Aaron Judge walked and Gleyber Torres singled to with one out to bring cleanup hitter Austin Wells to the plate. He golfed a 1-1 sweeper that hung right in a lefty’s happy zone for a three-run blast to right — his fourth home run in seven games as the rookie catcher’s bat is heating up in the final weeks of the season, hopefully momentum he can build upon in 2024.
Oswald Peraza led off the fifth with a double, advancing to third on an Oswaldo Cabrera sac bunt. Everson Pereira brought him home with an RBI groundout to make it 10-4 Royals. The following inning it was Judge’s turn to lead off with a double, advancing to third on a wild pitch before scoring on a Wells RBI groundout to give the backstop four of the five runs driven in on the night.
Back to the pitching side, after Bowman departed following the second, the Yankees turned to Randy Vásquez to eat up some innings. The rookie did just that, limiting the Royals to a run on four hits and two walks across 3.2 innings. He struck out six to tie his season high. It’s been a pleasure watching Vásquez and fellow rookie Jhony Brito grow into the multi-inning relief roles they’ve inherited in the back-half of the season.
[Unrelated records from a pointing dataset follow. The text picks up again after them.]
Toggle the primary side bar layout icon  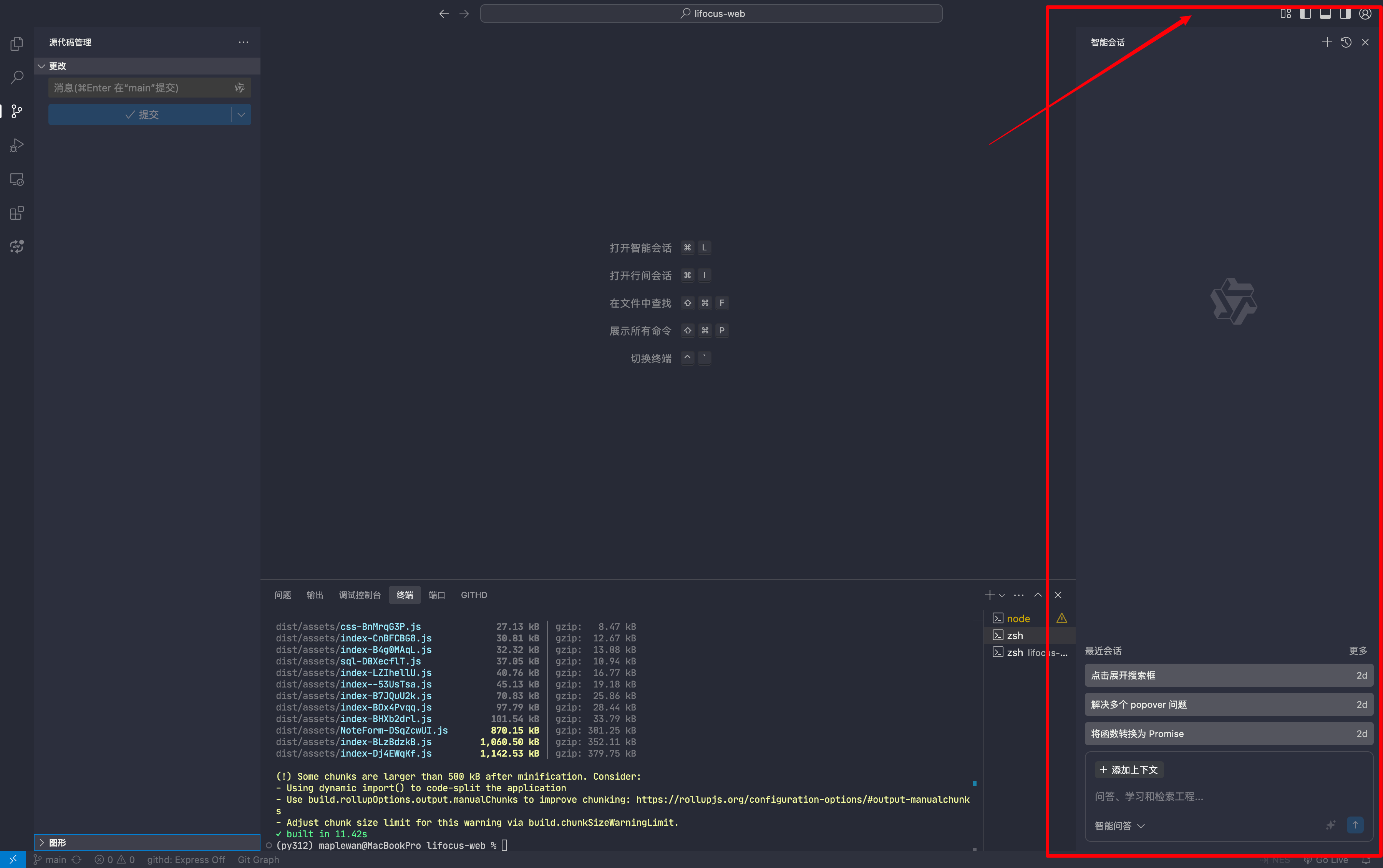pos(1305,14)
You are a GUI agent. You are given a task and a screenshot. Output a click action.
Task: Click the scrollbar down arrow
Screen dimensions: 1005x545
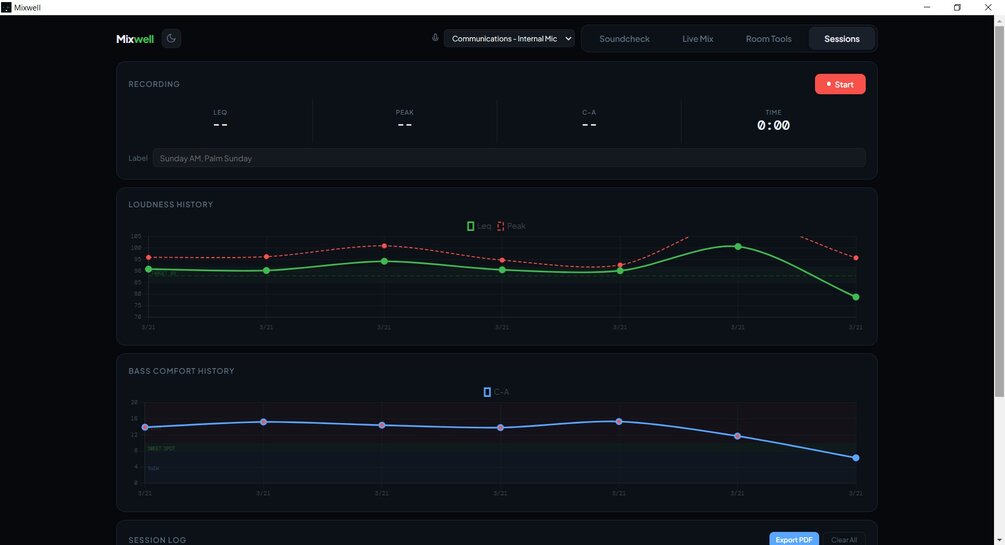pos(999,540)
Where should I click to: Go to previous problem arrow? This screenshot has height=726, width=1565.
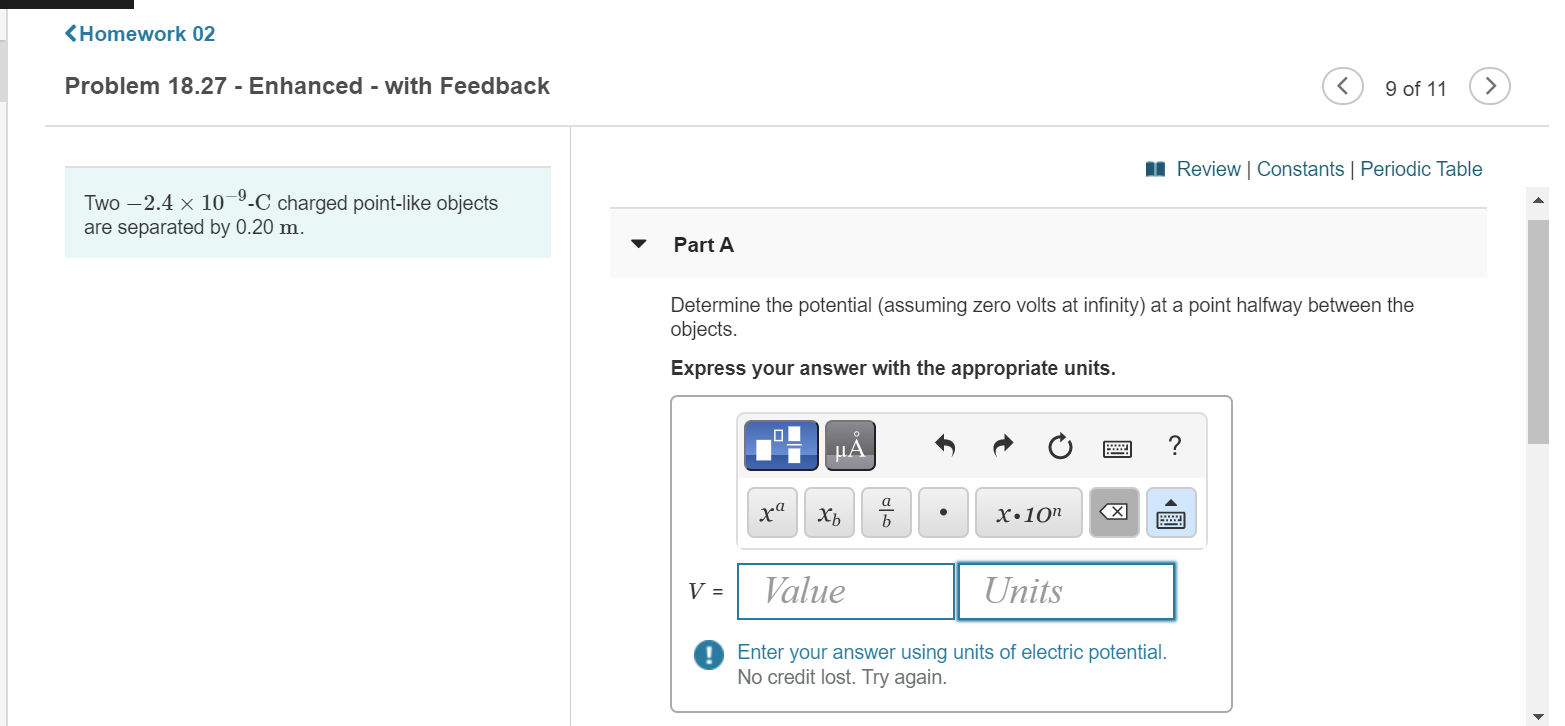coord(1343,88)
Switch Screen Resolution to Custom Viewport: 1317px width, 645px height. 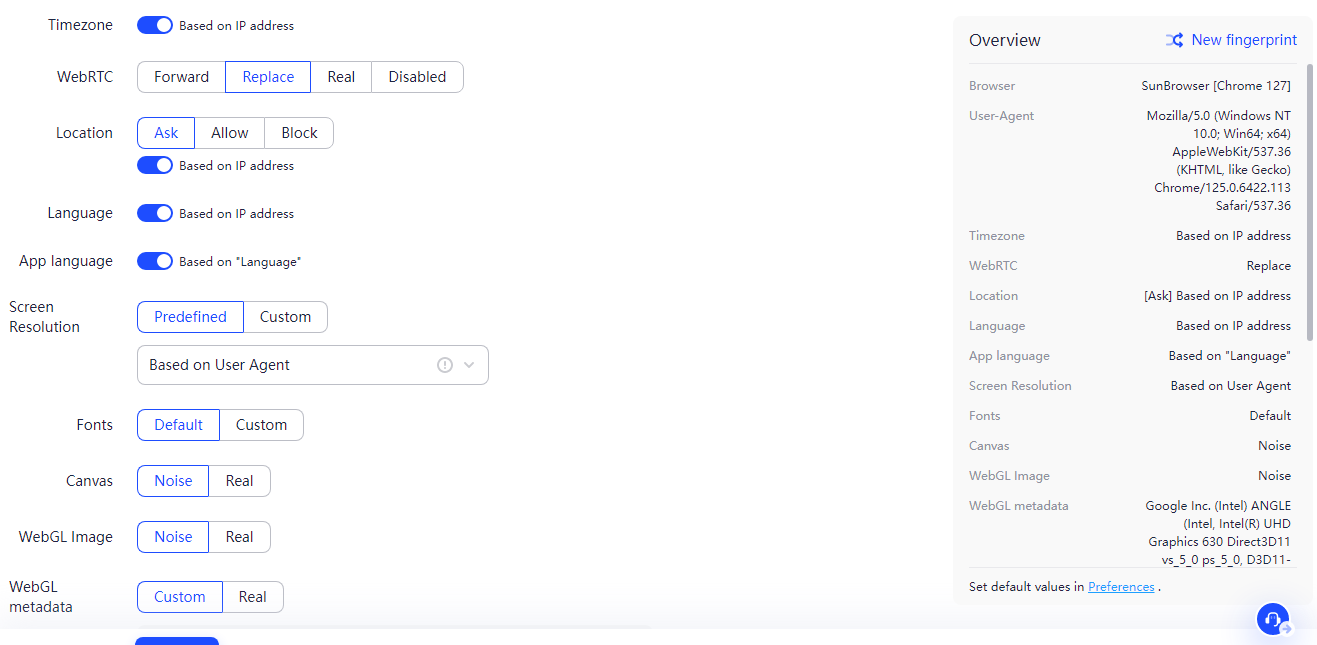click(285, 317)
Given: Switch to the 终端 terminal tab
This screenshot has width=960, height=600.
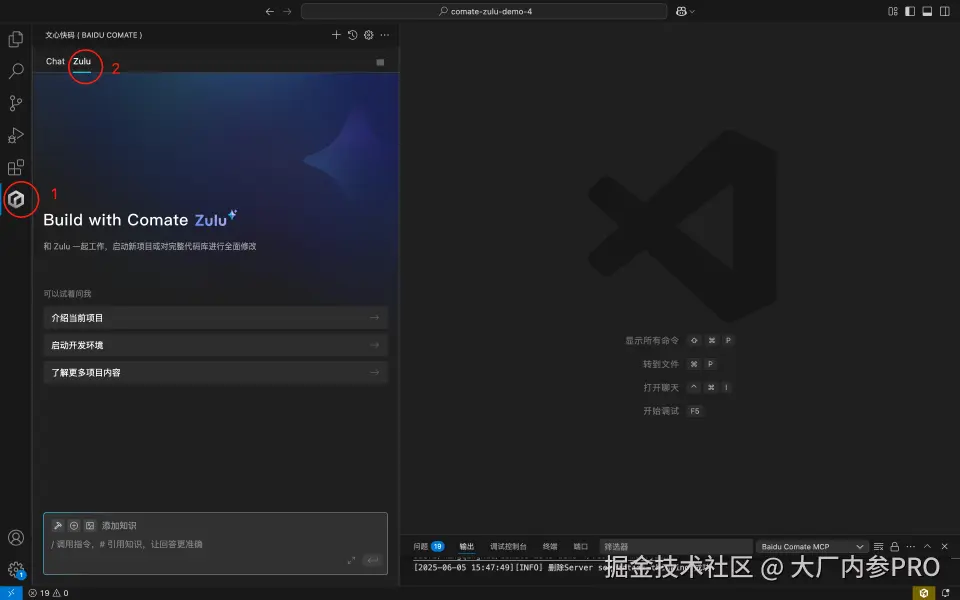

The pair can provide a valuable resource to the Yankees in 2024 as Michael King continues his impressive charge to nail down a spot in the rotation next season.
Vásquez did stumble toward the end of his outing, loading the bases on two singles and a walk, but Zach McAllister came in and stranded all three ducks on the pond by striking out Porter. The Royals scored their 10th run in the third as Perez beat out a double play to plate Garcia. The 11th and 12th came on Witt’s 30th home run of the year — a towering two-run blast off Keynan Middleton in the seventh to become the first 30/30 player in Royals history. He’s even one stolen base shy of a remarkable 30/50 campaign. That’s where the scores would stand as the Royals take the opener, 12-5.
The Yankees need to capture one of their final two games to avoid becoming the first in 30 years to fail to record a winning season (they would be 81-81, so .500 on the dot). The defeat already ensures that they won’t match the 2016 squad at 84 wins, so this is locked into being the worst Bombers club since 1992 anyway. Clarke Schmidt will look to get the job done tomorrow with first pitch scheduled for 7:10 pm ET, so we hope you’ll join us in the game thread.